Materials and Methods

Cell lines

A murine melanoma cell line B16-BL6 was obtained from the American Type Culture Collection (ATCC) and maintained in DMEM medium (Life Technologies, Carlsbad, CA) with 10% FBS at 37 °C in 5% CO2.


Synthesis of GNR

HAuCl4 was acquired from SinoPharm (Shanghai Chemical Reagent Co., Ltd). Water-soluble gold nanorods were synthesized via seed-mediated growth routes as previously described30. Briefly, a seed solution was first prepared as follows: 1 ml of cetyltrimethylammoniumbromide (CTAB) (Sinopharm) solution (0.2 M) was mixed with 1 ml of HAuCl4 (0.5 mM) (Sinopharm). While the solution was stirred at 28 °C, 0.12 ml of ice-cold 0.01 M NaBH4 (Sinopharm) was added, until the resulting seed solution turned to brownish yellow color. Subsequently,the growth solution was prepared as follows: 50 ml of HAuCl4 (1 mM), 50 ml of CTAB (0.2 M) and 2.5 ml of AgNO3 (Sinopharm) (4 mM) were gently mixed at 28 °C, and 670 µl of ascorbic acid (0.079 M) was added until the color changed from dark yellow to colorless. To generate gold nanorods, 120 µl of the seed solution was added to the growth solution at 28 °C with gentle stirring. Within 30 min, the combined solution gradually changed color to brownish red. After 24 hrs, the solution was centrifuged at 12,000 rpm for 10 mins to remove the excessive CTAB and vacuum freeze-dried to a powder of GNR.

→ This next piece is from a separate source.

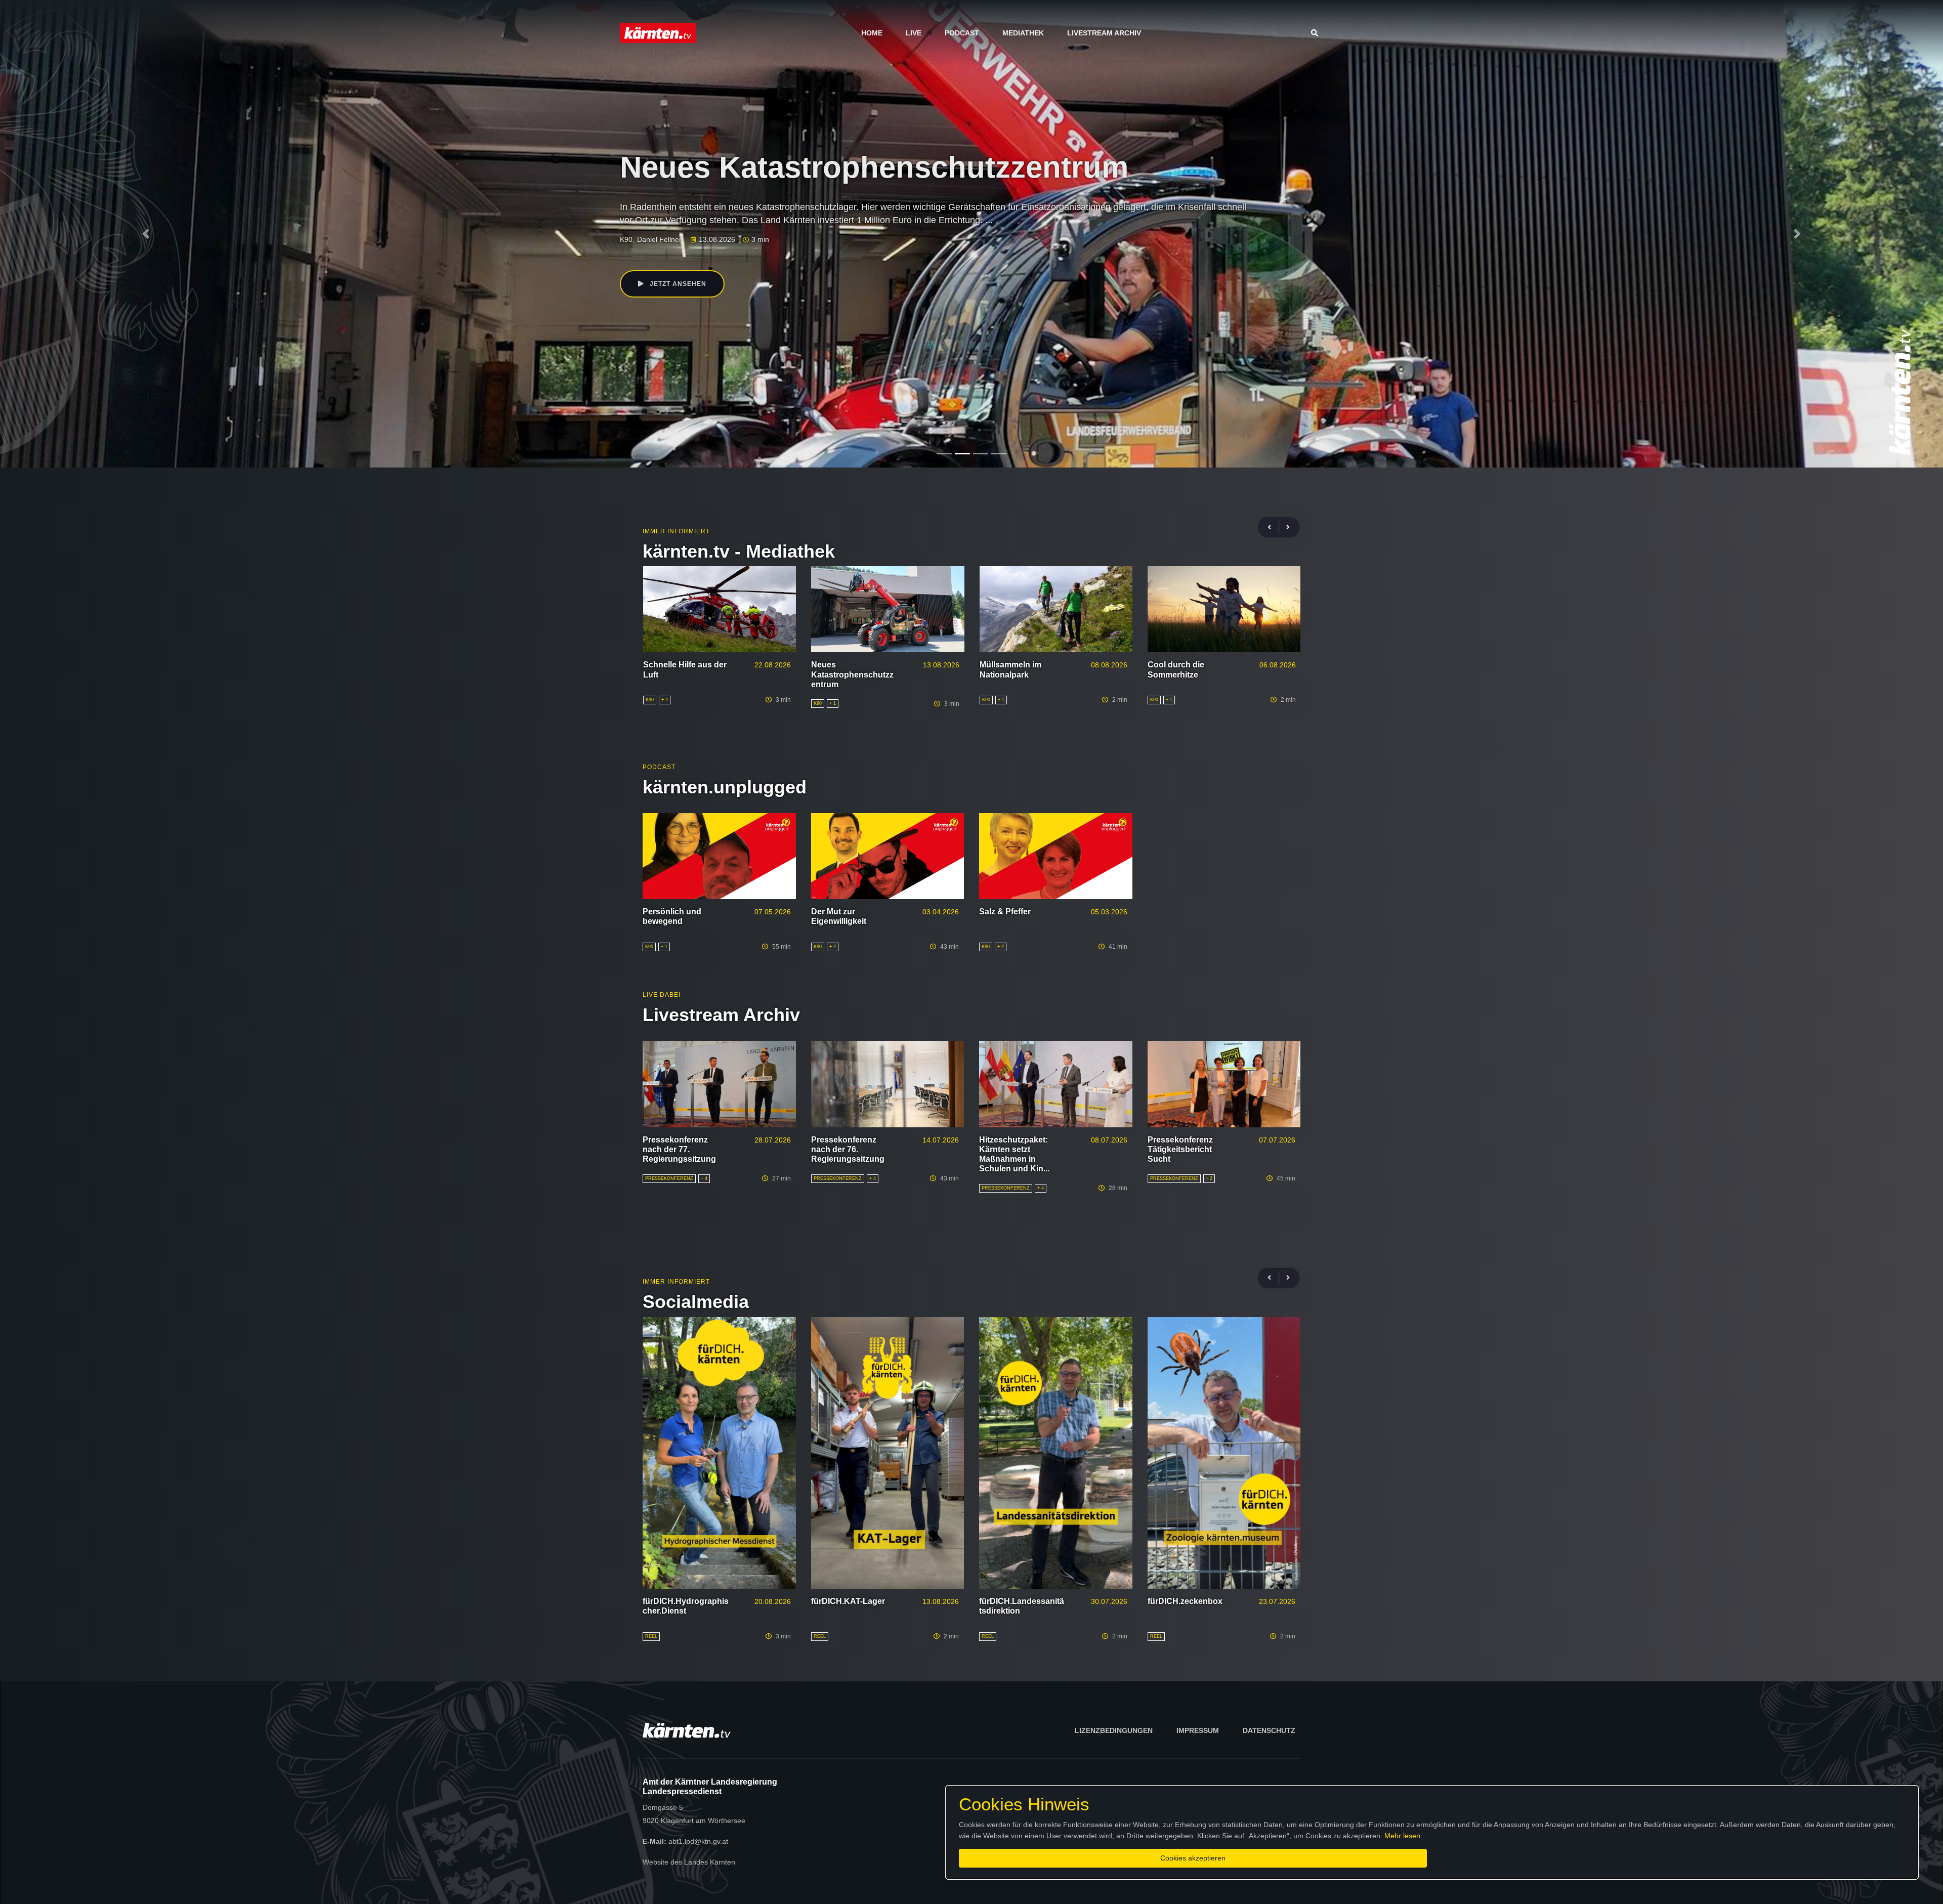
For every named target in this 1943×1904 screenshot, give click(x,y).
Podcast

Synthesis of PEI-MUA and FA-PEI-MUA

Mercaptoundecanoic acid (MUA; 654 mg) was added to 30 ml carbon tetrachloride (CCl4), followed by addition of 100 mmol 1-ethyl-3-[3-dimethylaminopropyl] carbodiimide hydrochloride (EDC) and 100 mmol N-Hydroxysuccinimide (NHS) at room temperature for 15 min. 100 mmol polyethylene imine (PEI) was added to the above solution at room temperature for 12 hrs. An equal volume of de-ionized water was added for extraction of water-soluble PEI-MUA. The same method was used to complete the activation of folic acid in aqueous solution. Briefly, the above water-soluble PEI-MUA solution was added in the same molar ratio with folic acid and reacted at room temperature for 12 hrs to obtain water-soluble FA-PEI-MUA complex.

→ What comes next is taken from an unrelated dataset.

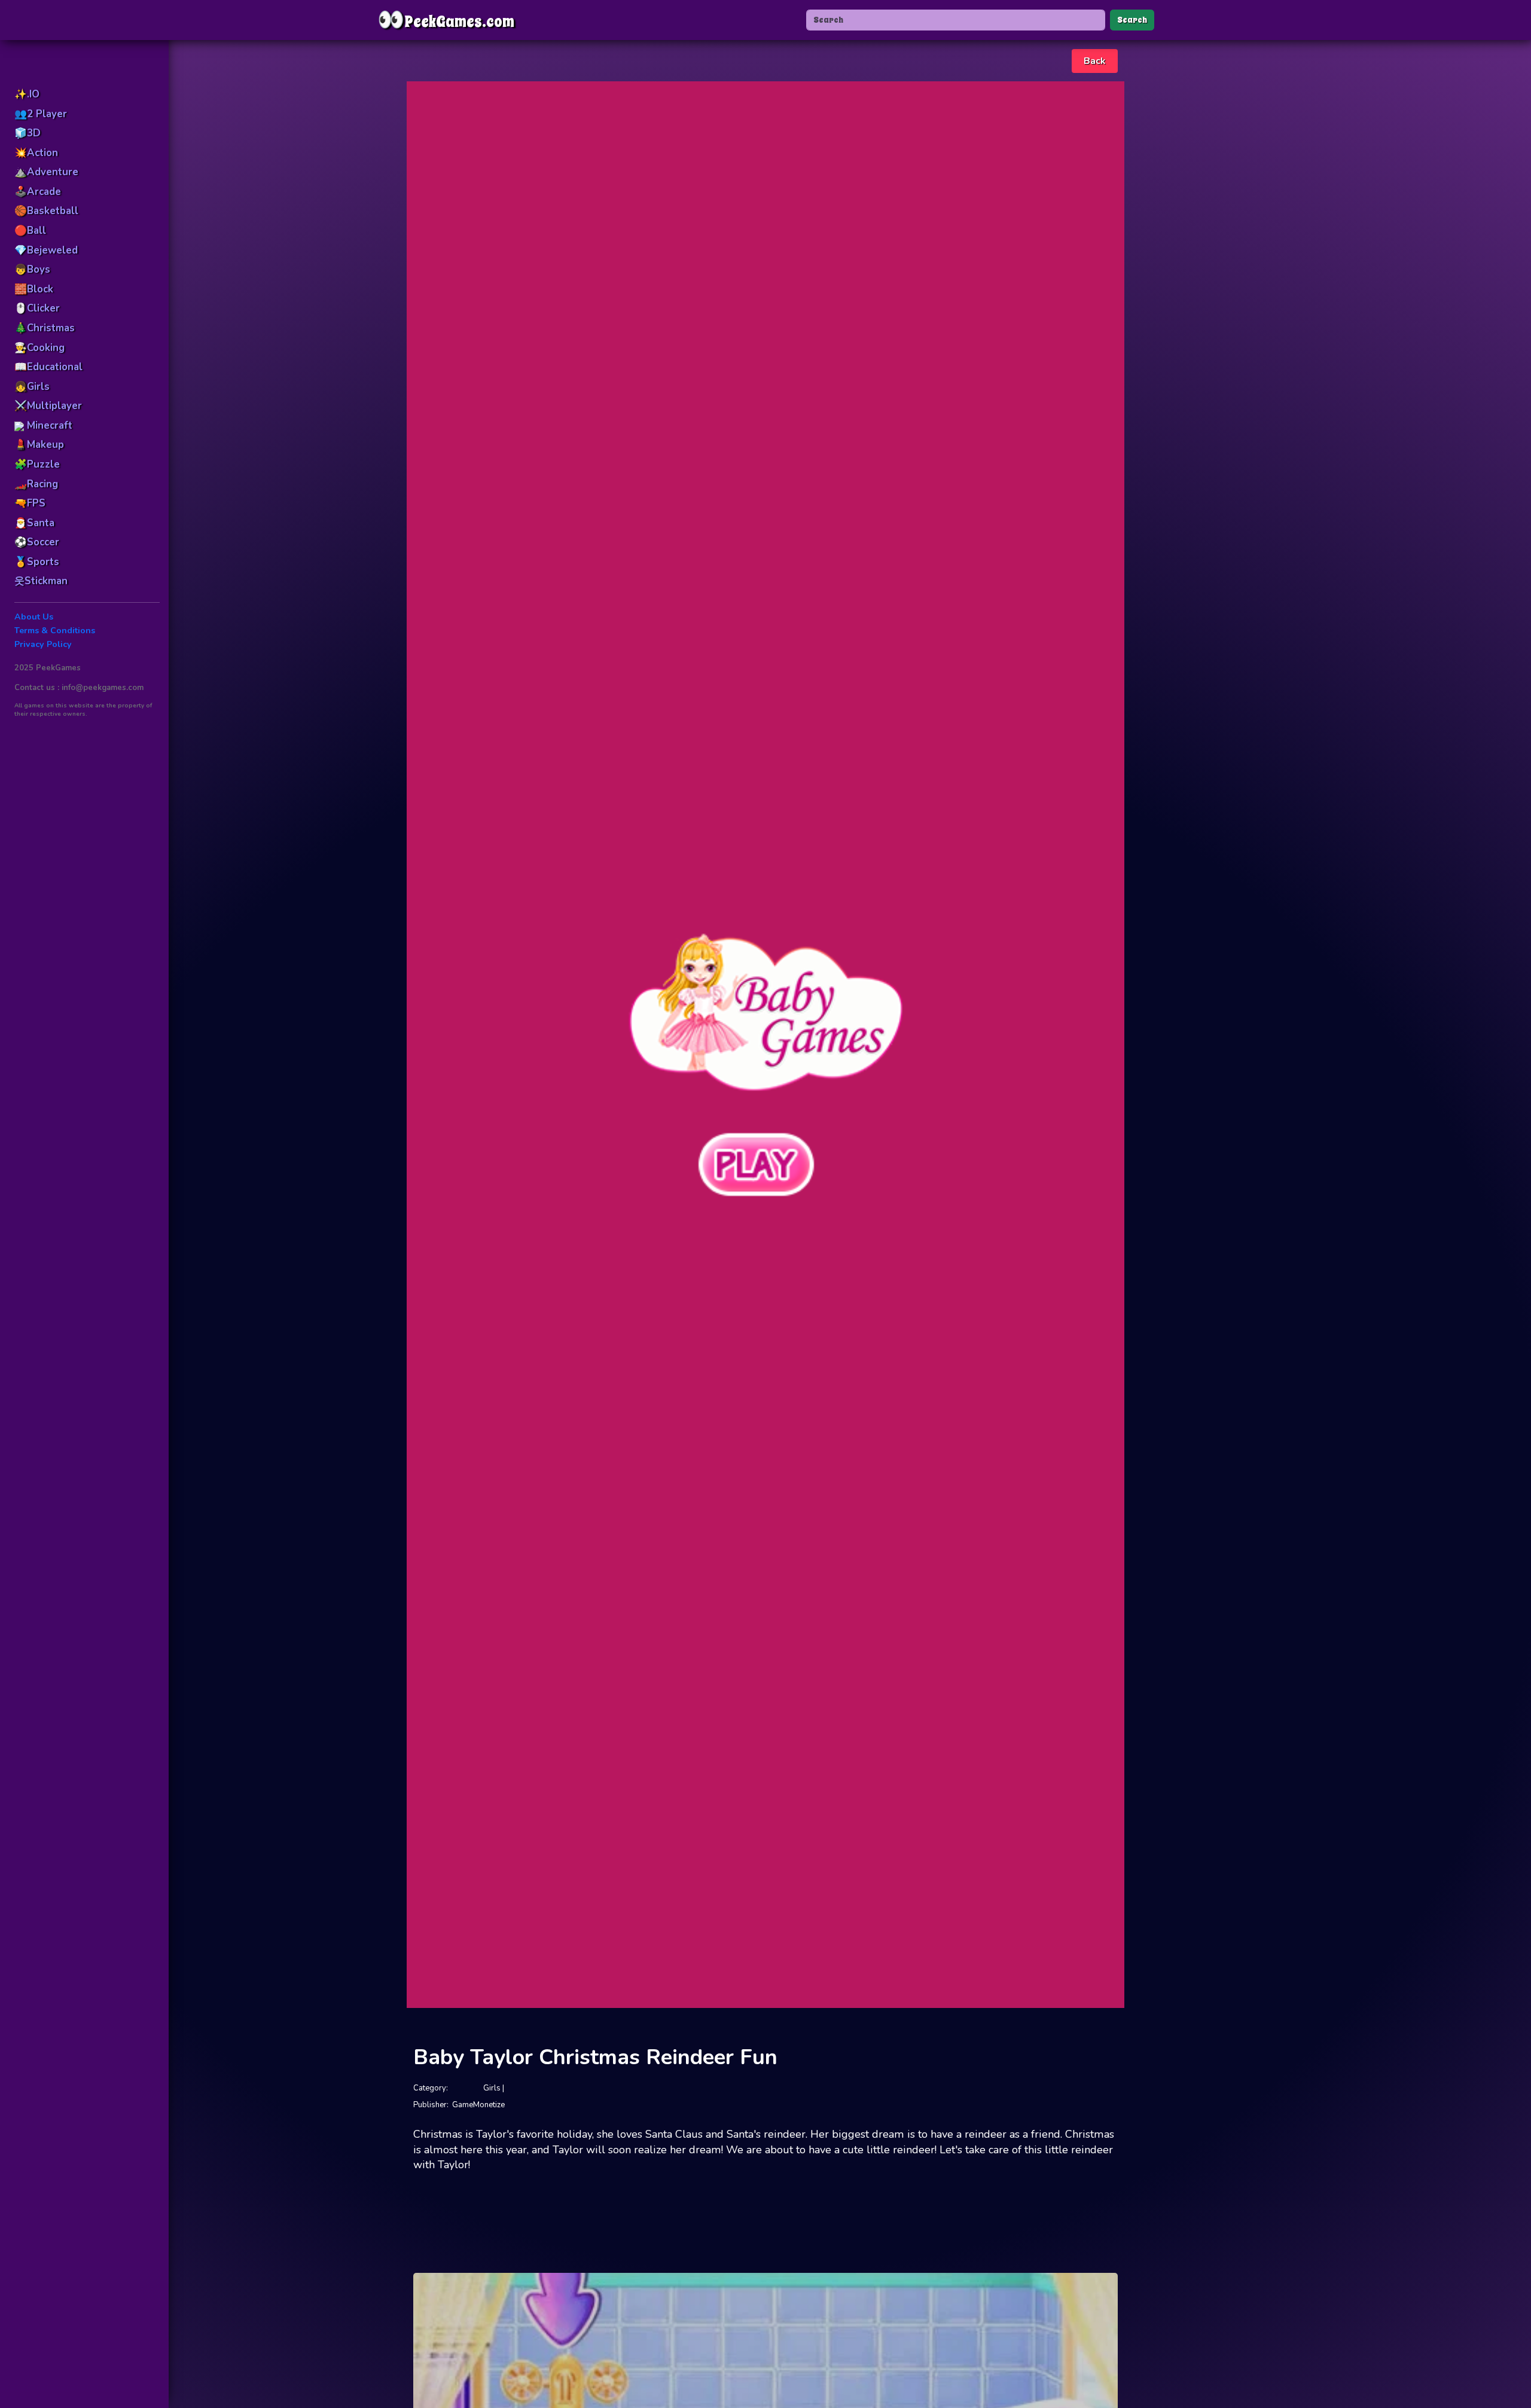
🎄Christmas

Synthesis of PEI-GNR and FA-GNR

GNR powder (HAuCl4; 10 mg) was added to 10 ml of the above water-soluble PEI-MUA or FA-PEI-MUA complex and stirred at room temperature for 12 hrs. The CTAB was successfully replaced by Au-S bond. An aqueous solution of PEI-GNR or FA-GNR was obtained by lyophilization, weighed and dissolved in non-ribozyme water. The plasma resonance effect was observed by a multifunctional microplate reader (SpectraMax M5e, MD, USA).


Transmission electron microscopy (TEM)

One drop of GNR or FA-GNR complex was placed on a copper grid and allowed to dry for 10 min before examination with an electron microscope. The morphology of GNR and FA-GNR complexes were observed using TEM (LIBRA 120, Carl Zeiss, Germany).


UV-Vis assay

The vacuum freeze-dried GNR, PEI-GNR, and FA-GNR were prepared into a 1 mg/ml homogeneous suspension, which was detected by a microplate reader (SpectraMax M5e, MD, USA) for surface plasmon resonance effect at wavelength ranges of 650 nm to 900 nm.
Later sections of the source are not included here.